Optionally, if all SRS resources in each SRS resource set in the at least one SRS resource set include X SRS ports, the X SRS ports are first sorted according to the order of SRS resource IDs in the same SRS resource set, and then according to the order of SRS port IDs in the same SRS resource. In this way, SRS ports with adjacent SRS resource IDs and adjacent SRS port IDs among the X SRS ports can be divided into the same group as much as possible, so that it is easy to implement.

Optionally, if each SRS resource in at least one SRS resource set includes X SRS ports, the X SRS ports are sorted in the order of the SRS port IDs in the same SRS resource. In this way, the SRS ports with adjacent SRS port IDs among the X SRS ports can be divided into the same group as much as possible, so as to facilitate implementation.

Optionally, if all SRS resources of at least one SRS resource set include X SRS ports, the X SRS ports are first sorted in the order of SRS resource set IDs, then in the order of SRS resource IDs within the same SRS resource set, and finally in the order of SRS port IDs within the same SRS resource. In this way, the SRS ports with adjacent SRS port set IDs, adjacent SRS port IDs, and adjacent SRS port IDs among the M SRS ports can be divided into the same group as much as possible, so as to facilitate implementation.

[Example description of a communication method]

In combination with the above content, the following takes the interaction between a network device and a terminal device as an example to introduce an example of a communication method in an embodiment of the present application. It should be noted that the network device can be a chip, a chip module or a communication module, etc., and the terminal device can be a chip, a chip module or a communication module, etc. In other words, the method is applied to a network device or a terminal device, and there is no specific limitation on this.

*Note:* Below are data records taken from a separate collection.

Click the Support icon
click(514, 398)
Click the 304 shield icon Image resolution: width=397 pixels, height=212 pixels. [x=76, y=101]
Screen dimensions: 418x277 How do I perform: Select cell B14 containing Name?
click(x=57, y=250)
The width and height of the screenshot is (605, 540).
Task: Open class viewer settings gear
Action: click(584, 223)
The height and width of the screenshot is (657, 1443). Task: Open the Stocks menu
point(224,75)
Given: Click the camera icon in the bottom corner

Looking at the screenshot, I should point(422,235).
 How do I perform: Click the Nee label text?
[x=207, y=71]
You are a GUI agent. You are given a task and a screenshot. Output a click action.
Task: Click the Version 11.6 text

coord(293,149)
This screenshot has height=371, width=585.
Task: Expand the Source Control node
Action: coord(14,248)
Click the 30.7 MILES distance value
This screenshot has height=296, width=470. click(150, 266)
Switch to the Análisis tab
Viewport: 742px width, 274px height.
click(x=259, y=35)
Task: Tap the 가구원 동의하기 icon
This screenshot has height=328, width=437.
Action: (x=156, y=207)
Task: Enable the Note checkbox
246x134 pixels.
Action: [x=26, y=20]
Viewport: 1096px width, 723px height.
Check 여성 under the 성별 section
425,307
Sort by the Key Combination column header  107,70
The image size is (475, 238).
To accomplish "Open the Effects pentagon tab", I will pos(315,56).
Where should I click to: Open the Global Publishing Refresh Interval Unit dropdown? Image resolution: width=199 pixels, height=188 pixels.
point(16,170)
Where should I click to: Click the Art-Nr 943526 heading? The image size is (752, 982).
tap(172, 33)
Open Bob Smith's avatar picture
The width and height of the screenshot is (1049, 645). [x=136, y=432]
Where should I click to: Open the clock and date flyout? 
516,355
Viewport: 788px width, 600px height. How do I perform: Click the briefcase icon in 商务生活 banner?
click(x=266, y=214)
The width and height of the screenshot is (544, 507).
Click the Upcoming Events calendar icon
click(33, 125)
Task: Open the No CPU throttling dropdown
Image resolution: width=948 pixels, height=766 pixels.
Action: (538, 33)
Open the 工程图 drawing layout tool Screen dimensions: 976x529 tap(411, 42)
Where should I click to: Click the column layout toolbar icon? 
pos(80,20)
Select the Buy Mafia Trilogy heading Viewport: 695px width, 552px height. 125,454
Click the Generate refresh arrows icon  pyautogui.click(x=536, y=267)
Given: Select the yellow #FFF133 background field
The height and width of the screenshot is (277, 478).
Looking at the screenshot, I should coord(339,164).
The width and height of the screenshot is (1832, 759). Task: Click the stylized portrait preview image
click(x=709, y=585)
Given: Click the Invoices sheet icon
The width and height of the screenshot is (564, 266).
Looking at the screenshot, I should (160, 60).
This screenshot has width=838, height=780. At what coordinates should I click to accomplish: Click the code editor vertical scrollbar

As shown in FIG3 , it is a flow chart of a communication method according to an embodiment of the present application, which specifically includes the following steps:

S310. The network device sends information for configuring at least one SRS resource set, where the at least one SRS resource set is used for antenna switching; each SRS resource set in the at least one SRS resource set corresponds to a set group; or, each SRS resource in all SRS resources in the at least one SRS resource set corresponds to a resource group; or, each SRS port in all SRS ports in the at least one SRS resource set corresponds to a port group.

Each SRS resource set in at least one SRS resource set includes at least one SRS resource, and each SRS resource includes at least one SRS port.

Correspondingly, the terminal device obtains at least one SRS resource set.

It should be noted that the terminal device will receive information for configuring at least one SRS resource set, and acquire at least one SRS resource set according to the information.

It can be seen that this embodiment can group SRS by having each SRS resource set in at least one SRS resource set correspond to a set group, or each SRS resource in all SRS resources in at least one SRS resource set correspond to a resource group, or each SRS port in all SRS ports in at least one SRS resource set correspond to a port group, so as to adapt to SRS antenna switching under multiple sub-receivers through SRS grouping to ensure uplink transmission performance and reliability.

In combination with the above content, some possible implementation methods are described below. For other methods not described, please refer to the above content for details, and no further elaboration will be given.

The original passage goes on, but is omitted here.